*TEXTAUSZUG*.
Feldforschung ist nicht nur Methode, sondern lässt auch Freundschaften wachsen: Pulia und Gunter Senft an der 1983 zum Abschied gepflanzten Betelpalme

Mikrofone zeichnen die Äußerungen von Vasopi und Mokeilobu auf, die sie - durch Sichtschutz getrennt - beim Legespiel 'Tinkertoy' machen

Abb.: Feldforschung ist nicht nur Methode, sondern lässt auch Freundschaften wachsen: Pulia und Gunter Senft an der 1983 zum Abschied gepflanzten Betelpalme (links). Mikrofone zeichnen die Äußerungen von Vasopi und Mokeilobu auf, die sie - durch Sichtschutz getrennt - beim Legespiel "Tinkertoy" machen (rechts).

*AUFLISTUNG*.
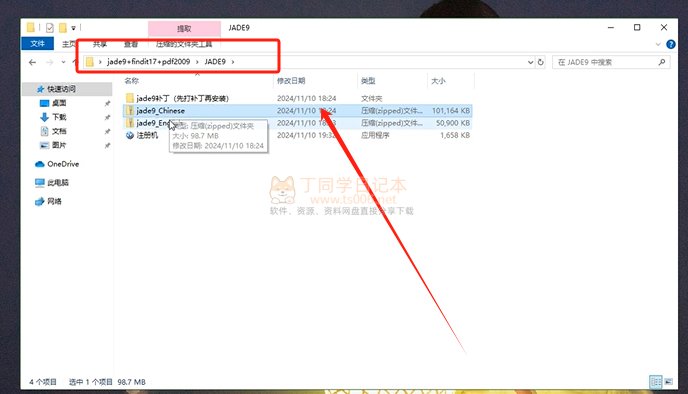
Task: Switch to the 提取 ribbon tab
Action: tap(184, 29)
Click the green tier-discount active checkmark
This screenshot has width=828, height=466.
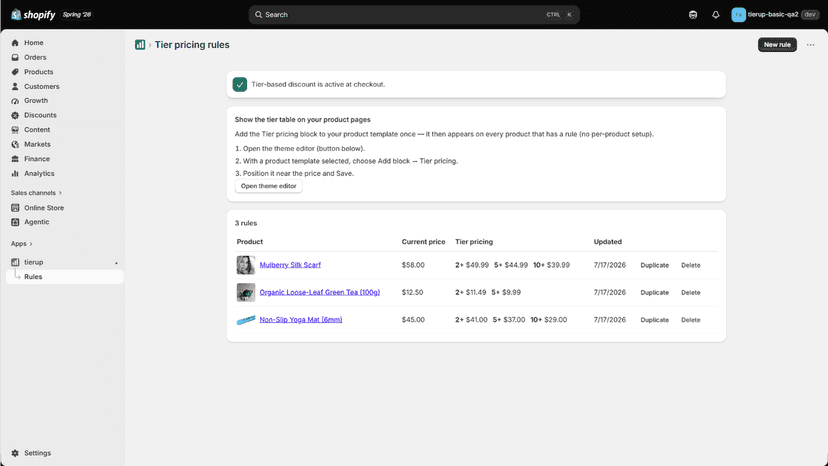point(240,85)
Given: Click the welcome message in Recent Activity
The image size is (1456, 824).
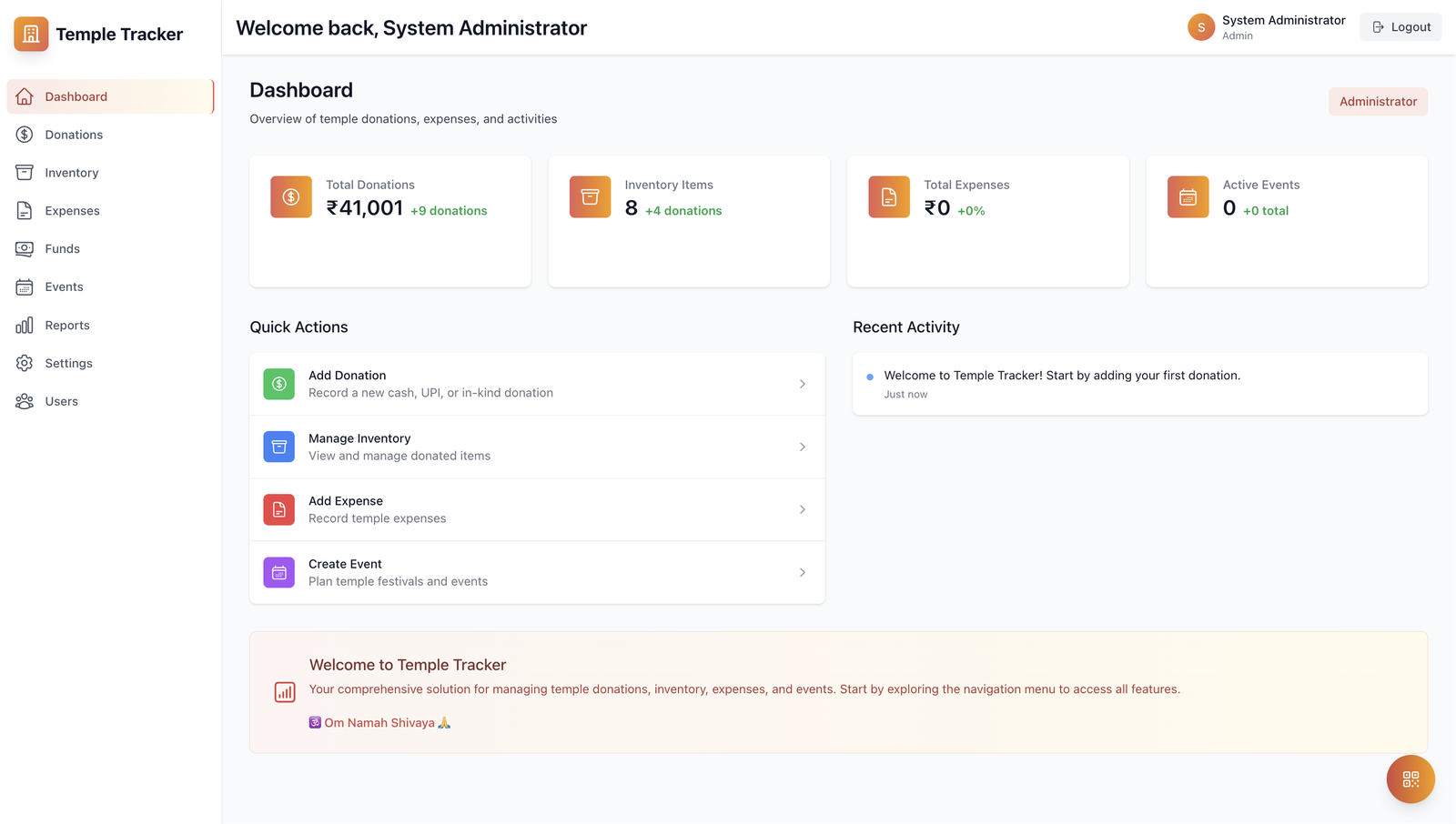Looking at the screenshot, I should point(1061,376).
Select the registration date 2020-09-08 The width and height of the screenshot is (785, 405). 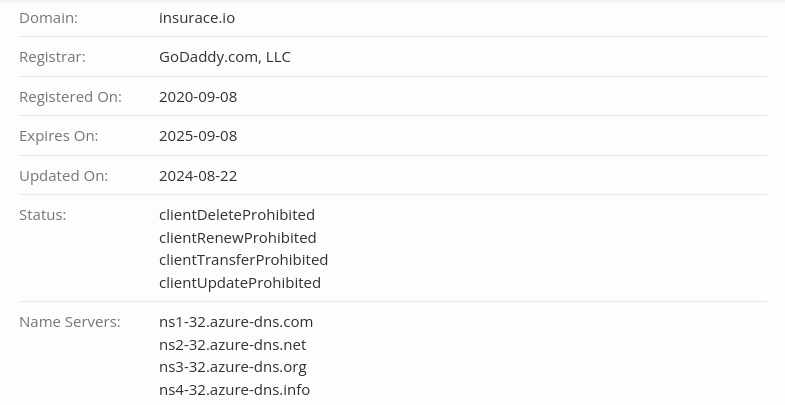[198, 97]
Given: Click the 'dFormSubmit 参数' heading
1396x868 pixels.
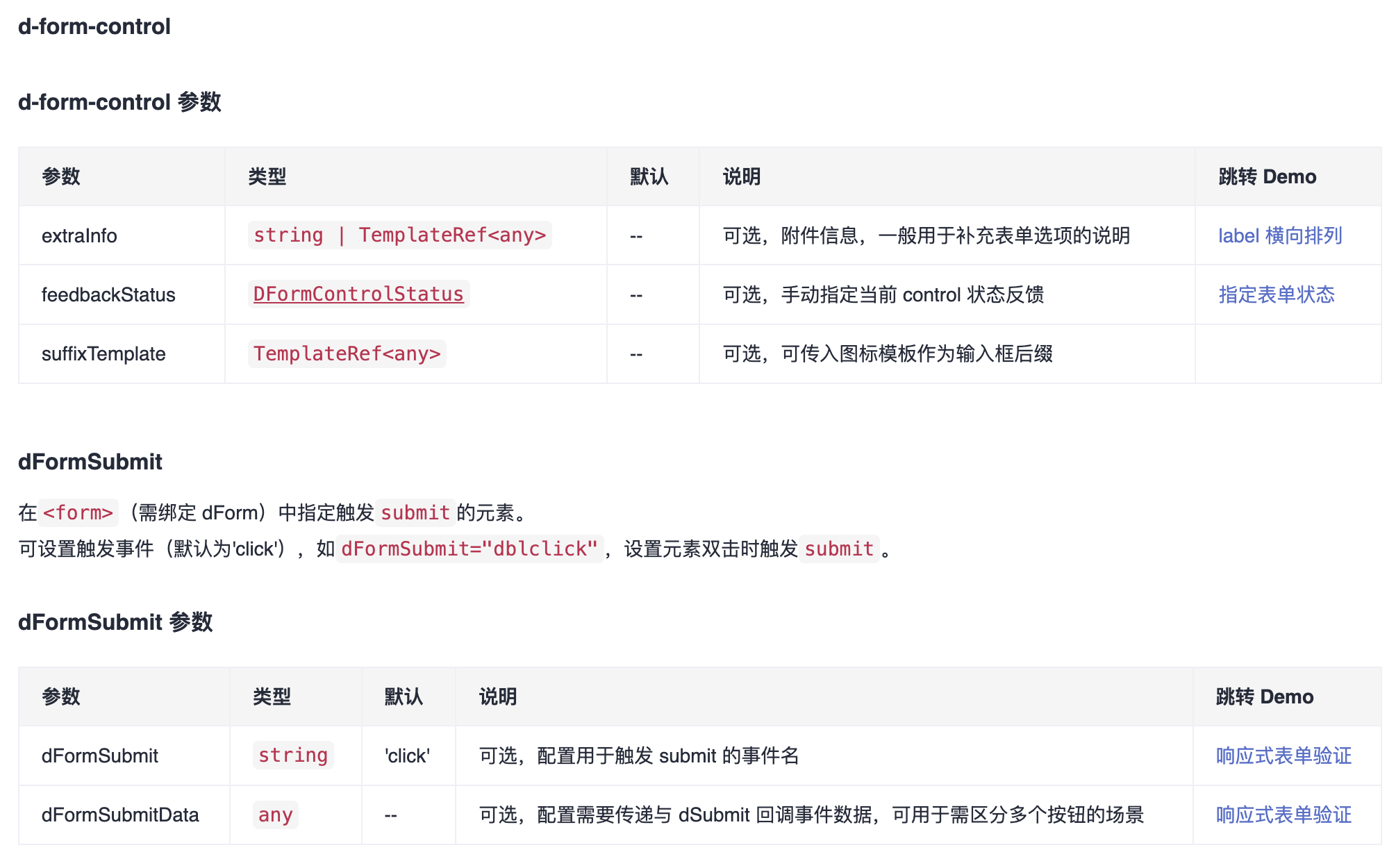Looking at the screenshot, I should (x=115, y=622).

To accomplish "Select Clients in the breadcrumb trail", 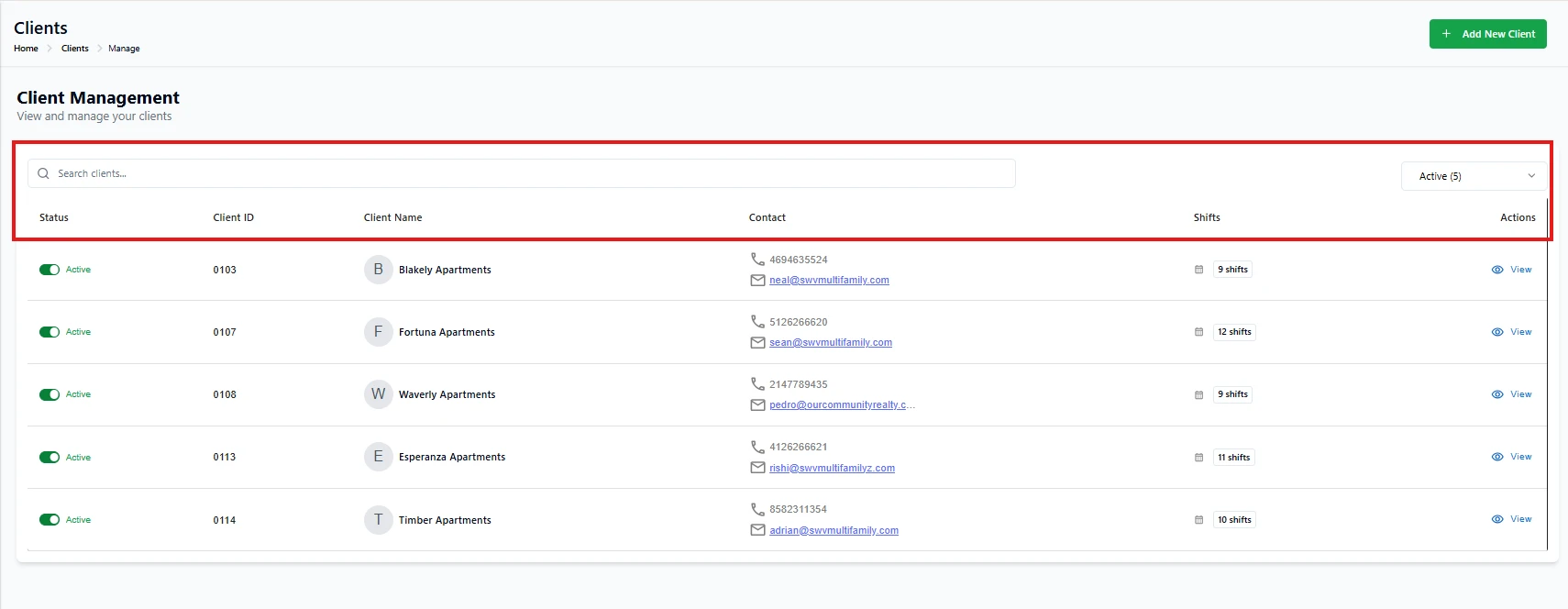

*AUFGABENSTELLUNG 1*. Nenne alle Personen, die im Text über die Feldforschung mit Namen vorkommen.
*AUFGABENSTELLUNG 2*. Setze den Text über die Feldforschung im Anschluss an seinen letzten Satz fort.

*LÖSUNG 1*. Pulia, Gunter Senft, Vasopi, Mokeilobu

*LÖSUNG 2*.
Fotos: Gunter Senft


Ein Land mit 900 Sprachen

Die Trobriand-Inseln liegen abseits der touristischen Hauptwege. Für Linguisten jedoch ist der Archipel wie ganz Papua-Neuguinea mit seinen rund 5,8 Millionen Einwohnern ein Mekka. Amtssprache in Papua-Neuguinea ist Englisch; außerdem gibt es als Verkehrssprachen das Tok Pisin genannte Pidgin-Englisch und Hiri Motu. Daneben werden hier aber fast 900 verschiedene Sprachen benutzt, so viele wie in keinem anderen Land der Welt. Das Kilivila der Trobriand-Insulaner sprechen rund 28.000 Menschen. Es ist eine von 40 austronesischen Sprachen der Milne-Bay-Provinz, zu der die Inselgruppe gehört.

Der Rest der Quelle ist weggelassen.